▸ DOCUMENT EXTRACT:
Sunday, January 3, 2021

Things Get Curioser and Curioser

 The trendiest words I've encountered over the past few years are "evidence-based" plans, programs, or findings. Although like most concepts that achieve great popularity, evidence-based started out as a genuine effort to bring some reality to project planning and other programs, its limitations have grown evident as it has gradually been incorporated into the lexicon of grantmaking and plannng.

However, I'm not entirely sure anyone expected to see the rise of argument without any evidence. This is what the legions supporting Trump have presented us as their crowning legacy. The American rejection of Trump by seven million votes (roughly 81 to 74) is being opposed by a campaign that has failed to present any evidence that the election was in any way "rigged" or otherwise stolen. 

This in itself is unusual--there's usually been chicanerr y in every election but it hasn't affected the result all that frequently. It's enough to make one admit after years of denial that the leftists of the 60s may have had it right after all: those ensconced in power will do anything to avoid relinquishing any of their suzerainty. 

We are facing on January 6 the spectatcle of a large number of Republicans in Congress object to certifying the electoral vote for Biden based on nothing. And we have a president encouraging armed supporters to come to Washington. He's also installed cronies at the head of the Defense Department and other powerful agencies. If you don't start thinking that a coup is possible and that some preparation to resist it is in order, I suggest you are delusional.

▸ THE TASKS:
1 – Rewrite the paragraph of the blog post that begins "However, I'm not entirely sure" more briefly, keeping its main facts.
2 – Print everything in the blog post from "Sunday, January 3, 2021" down to "grantmaking and plannng.".

(Rows of pointing data)
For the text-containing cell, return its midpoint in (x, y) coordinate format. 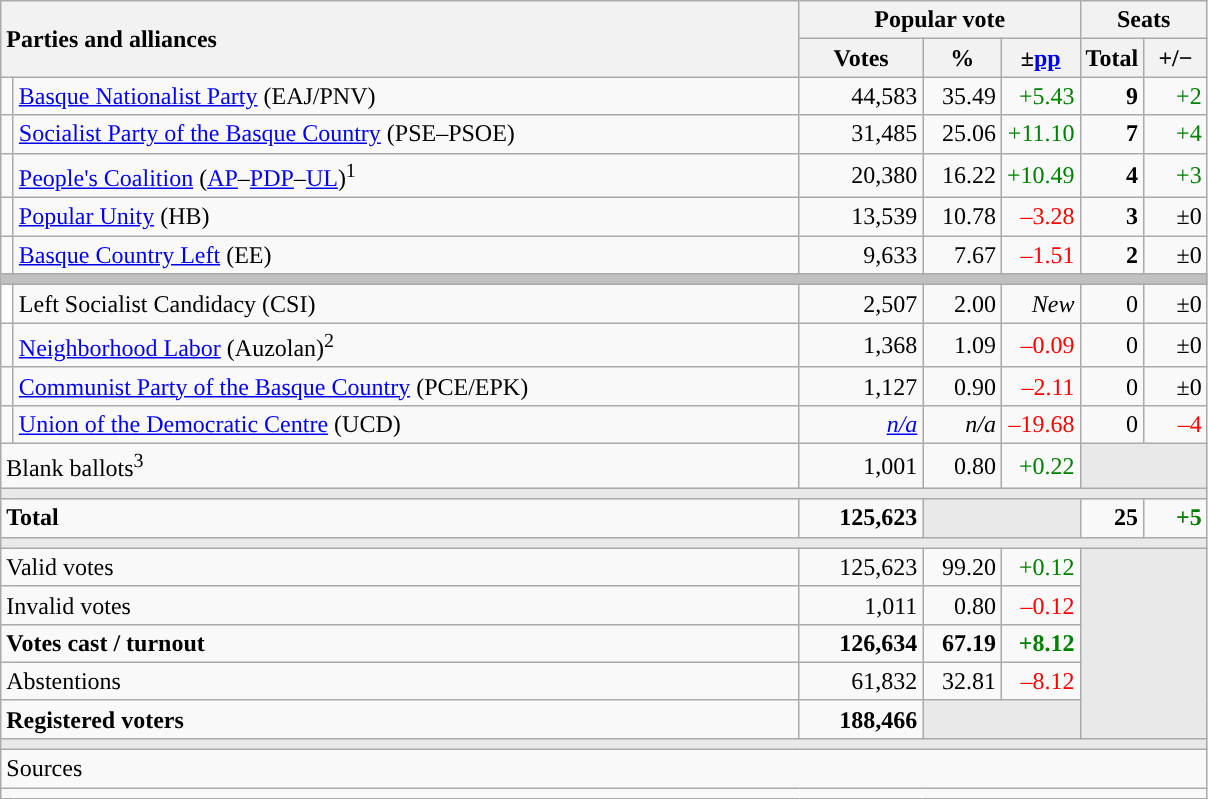
1,011 (861, 605)
Seats (1144, 20)
13,539 (861, 217)
Basque Country Left (EE) (406, 255)
25 (1112, 518)
Registered voters (400, 719)
–0.12 (1040, 605)
Left Socialist Candidacy (CSI) (406, 304)
+8.12 (1040, 643)
+5 (1176, 518)
Communist Party of the Basque Country (PCE/EPK) (406, 386)
1,368 (861, 346)
–3.28 (1040, 217)
–8.12 (1040, 681)
Socialist Party of the Basque Country (PSE–PSOE) (406, 134)
–0.09 (1040, 346)
Invalid votes (400, 605)
–1.51 (1040, 255)
1,001 (861, 466)
7.67 (962, 255)
Sources (604, 769)
People's Coalition (AP–PDP–UL)1 (406, 176)
Votes (861, 58)
1,127 (861, 386)
44,583 (861, 96)
+/− (1176, 58)
Abstentions (400, 681)
+2 (1176, 96)
Valid votes (400, 567)
0.90 (962, 386)
10.78 (962, 217)
25.06 (962, 134)
Neighborhood Labor (Auzolan)2 (406, 346)
2 (1112, 255)
3 (1112, 217)
99.20 (962, 567)
New (1040, 304)
+11.10 (1040, 134)
2,507 (861, 304)
+0.22 (1040, 466)
Votes cast / turnout (400, 643)
+3 (1176, 176)
Popular vote (940, 20)
+5.43 (1040, 96)
+4 (1176, 134)
16.22 (962, 176)
61,832 (861, 681)
9,633 (861, 255)
126,634 (861, 643)
% (962, 58)
4 (1112, 176)
–2.11 (1040, 386)
Union of the Democratic Centre (UCD) (406, 424)
Basque Nationalist Party (EAJ/PNV) (406, 96)
31,485 (861, 134)
35.49 (962, 96)
32.81 (962, 681)
±pp (1040, 58)
Popular Unity (HB) (406, 217)
9 (1112, 96)
–19.68 (1040, 424)
+0.12 (1040, 567)
–4 (1176, 424)
Blank ballots3 (400, 466)
Parties and alliances (400, 39)
188,466 (861, 719)
67.19 (962, 643)
7 (1112, 134)
2.00 (962, 304)
1.09 (962, 346)
+10.49 (1040, 176)
20,380 (861, 176)
Identify which cell holds the provided text, then report its [X, Y] central coordinate. 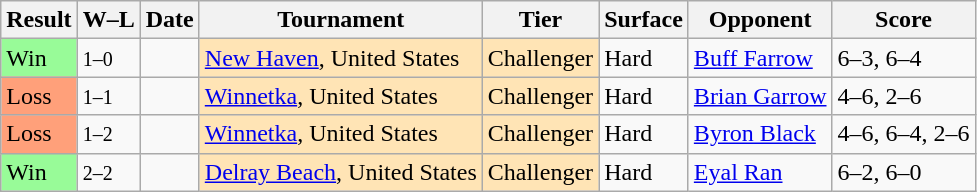
Buff Farrow [760, 58]
Opponent [760, 20]
Byron Black [760, 134]
Eyal Ran [760, 172]
1–0 [108, 58]
Surface [644, 20]
Tournament [340, 20]
6–3, 6–4 [904, 58]
1–2 [108, 134]
Date [170, 20]
2–2 [108, 172]
Score [904, 20]
New Haven, United States [340, 58]
Result [39, 20]
Brian Garrow [760, 96]
1–1 [108, 96]
6–2, 6–0 [904, 172]
W–L [108, 20]
Delray Beach, United States [340, 172]
4–6, 2–6 [904, 96]
4–6, 6–4, 2–6 [904, 134]
Tier [540, 20]
Return [x, y] of the center of cell containing provided text 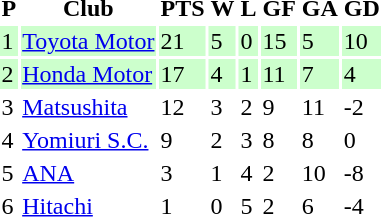
17 [182, 74]
Matsushita [88, 107]
15 [279, 41]
ANA [88, 173]
7 [320, 74]
Honda Motor [88, 74]
12 [182, 107]
Toyota Motor [88, 41]
21 [182, 41]
-2 [362, 107]
-8 [362, 173]
Yomiuri S.C. [88, 140]
Return [X, Y] of the center of cell containing provided text 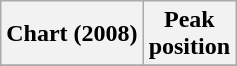
Chart (2008) [72, 34]
Peakposition [189, 34]
From the cell containing the given text, extract its center point as (X, Y) coordinate. 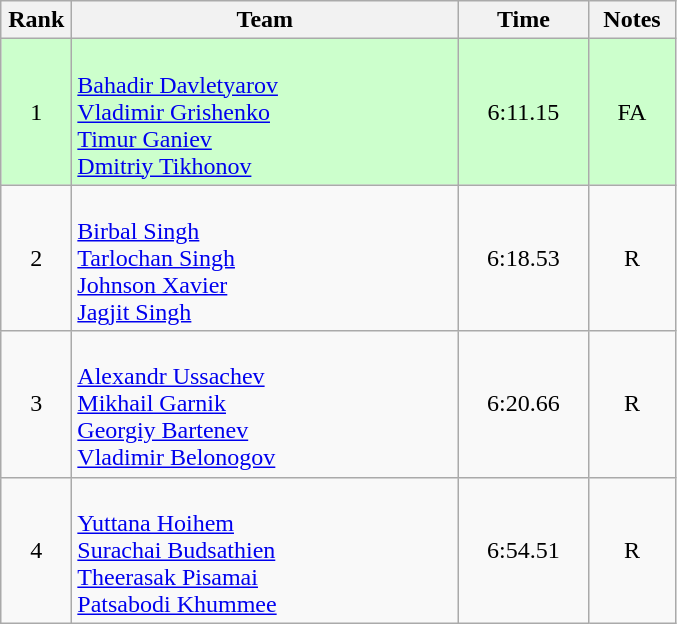
6:54.51 (524, 550)
2 (36, 258)
Team (265, 20)
Alexandr UssachevMikhail GarnikGeorgiy BartenevVladimir Belonogov (265, 404)
6:18.53 (524, 258)
FA (632, 112)
3 (36, 404)
Notes (632, 20)
Bahadir DavletyarovVladimir GrishenkoTimur GanievDmitriy Tikhonov (265, 112)
1 (36, 112)
6:11.15 (524, 112)
Yuttana HoihemSurachai BudsathienTheerasak PisamaiPatsabodi Khummee (265, 550)
6:20.66 (524, 404)
Birbal SinghTarlochan SinghJohnson XavierJagjit Singh (265, 258)
Rank (36, 20)
4 (36, 550)
Time (524, 20)
Provide the (x, y) coordinate of the cell's center where the given text is located.  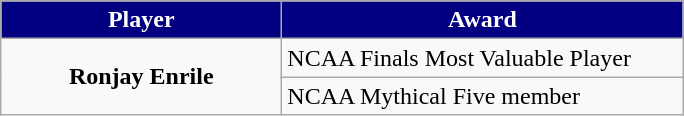
NCAA Finals Most Valuable Player (482, 58)
Player (142, 20)
Ronjay Enrile (142, 77)
Award (482, 20)
NCAA Mythical Five member (482, 96)
Output the [x, y] coordinate of the center of the cell containing the given text.  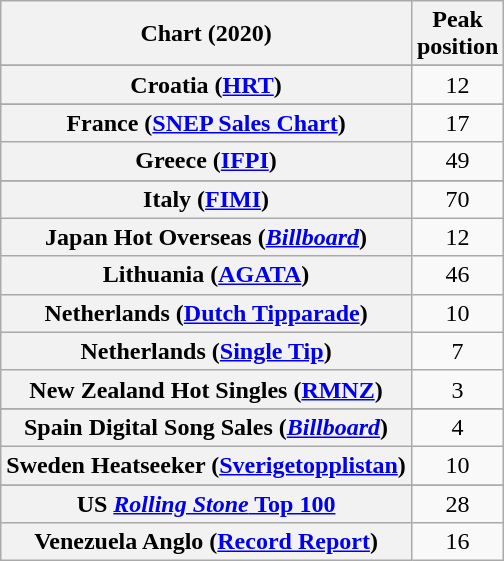
7 [457, 351]
3 [457, 389]
Sweden Heatseeker (Sverigetopplistan) [206, 465]
Peakposition [457, 34]
Greece (IFPI) [206, 161]
28 [457, 503]
Venezuela Anglo (Record Report) [206, 542]
Chart (2020) [206, 34]
Croatia (HRT) [206, 85]
Spain Digital Song Sales (Billboard) [206, 427]
Netherlands (Single Tip) [206, 351]
17 [457, 123]
49 [457, 161]
New Zealand Hot Singles (RMNZ) [206, 389]
France (SNEP Sales Chart) [206, 123]
46 [457, 275]
Lithuania (AGATA) [206, 275]
US Rolling Stone Top 100 [206, 503]
70 [457, 199]
Japan Hot Overseas (Billboard) [206, 237]
4 [457, 427]
Italy (FIMI) [206, 199]
16 [457, 542]
Netherlands (Dutch Tipparade) [206, 313]
Capture the cell that displays the provided text and extract its [X, Y] central coordinate. 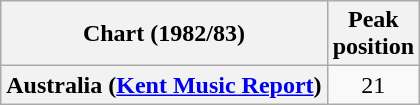
21 [373, 85]
Peakposition [373, 34]
Australia (Kent Music Report) [164, 85]
Chart (1982/83) [164, 34]
Return the [X, Y] coordinate for the center point of the cell that contains the specified text.  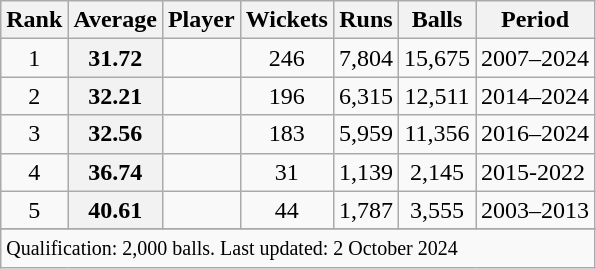
Rank [34, 20]
12,511 [436, 96]
15,675 [436, 58]
2 [34, 96]
Wickets [286, 20]
Balls [436, 20]
2,145 [436, 172]
32.21 [116, 96]
31.72 [116, 58]
5,959 [366, 134]
11,356 [436, 134]
1 [34, 58]
40.61 [116, 210]
Qualification: 2,000 balls. Last updated: 2 October 2024 [298, 248]
3,555 [436, 210]
1,139 [366, 172]
7,804 [366, 58]
2015-2022 [536, 172]
31 [286, 172]
6,315 [366, 96]
246 [286, 58]
Runs [366, 20]
36.74 [116, 172]
183 [286, 134]
2007–2024 [536, 58]
3 [34, 134]
Player [201, 20]
4 [34, 172]
196 [286, 96]
32.56 [116, 134]
2003–2013 [536, 210]
2014–2024 [536, 96]
Average [116, 20]
44 [286, 210]
5 [34, 210]
Period [536, 20]
1,787 [366, 210]
2016–2024 [536, 134]
Search for the cell housing the specified text and yield its [X, Y] center coordinate. 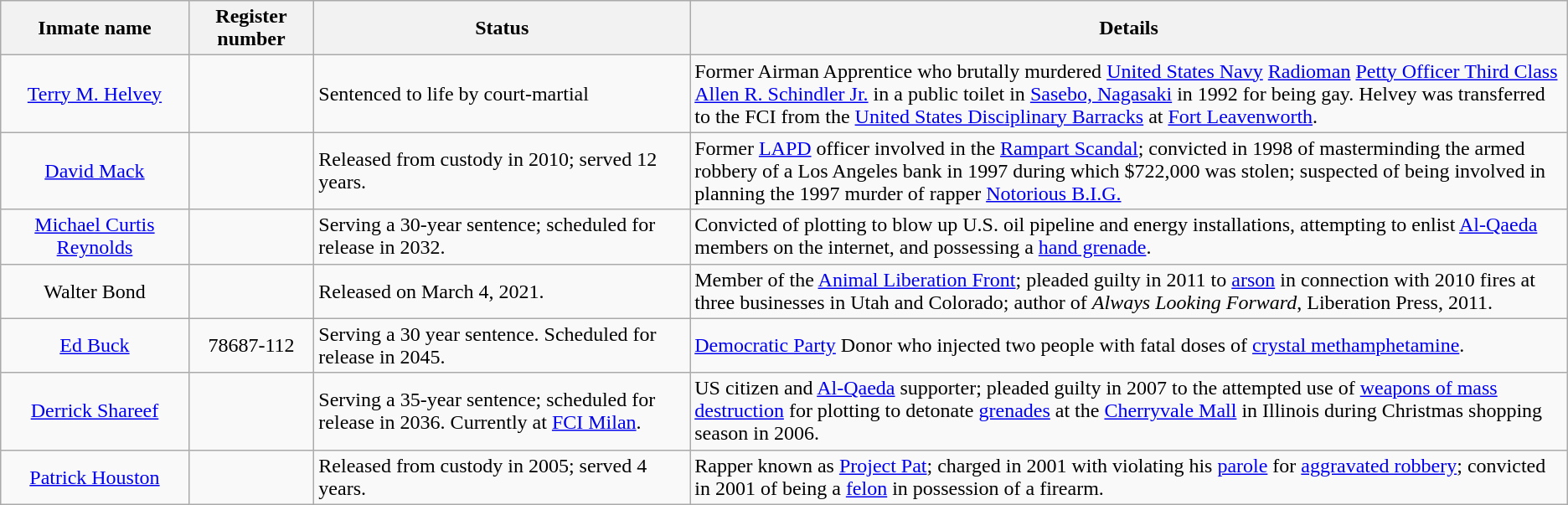
David Mack [95, 171]
Details [1129, 28]
Democratic Party Donor who injected two people with fatal doses of crystal methamphetamine. [1129, 345]
78687-112 [251, 345]
Patrick Houston [95, 477]
Inmate name [95, 28]
Register number [251, 28]
Serving a 30-year sentence; scheduled for release in 2032. [503, 236]
Walter Bond [95, 291]
Ed Buck [95, 345]
Released on March 4, 2021. [503, 291]
Status [503, 28]
Serving a 30 year sentence. Scheduled for release in 2045. [503, 345]
Released from custody in 2005; served 4 years. [503, 477]
Derrick Shareef [95, 411]
Sentenced to life by court-martial [503, 94]
Released from custody in 2010; served 12 years. [503, 171]
Terry M. Helvey [95, 94]
Serving a 35-year sentence; scheduled for release in 2036. Currently at FCI Milan. [503, 411]
Michael Curtis Reynolds [95, 236]
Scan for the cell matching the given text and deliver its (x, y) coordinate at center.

▸ TASK-BY-TASK OUTPUTS:
1 – The writer doubts anyone expected argument made without any evidence, which Trump's many supporters have presented as their crowning legacy. Americans rejected Trump by seven million votes (roughly 81 to 74), yet a campaign opposing that result has failed to show any evidence that the election was "rigged" or otherwise stolen.

2 –
Sunday, January 3, 2021

Things Get Curioser and Curioser

 The trendiest words I've encountered over the past few years are "evidence-based" plans, programs, or findings. Although like most concepts that achieve great popularity, evidence-based started out as a genuine effort to bring some reality to project planning and other programs, its limitations have grown evident as it has gradually been incorporated into the lexicon of grantmaking and plannng.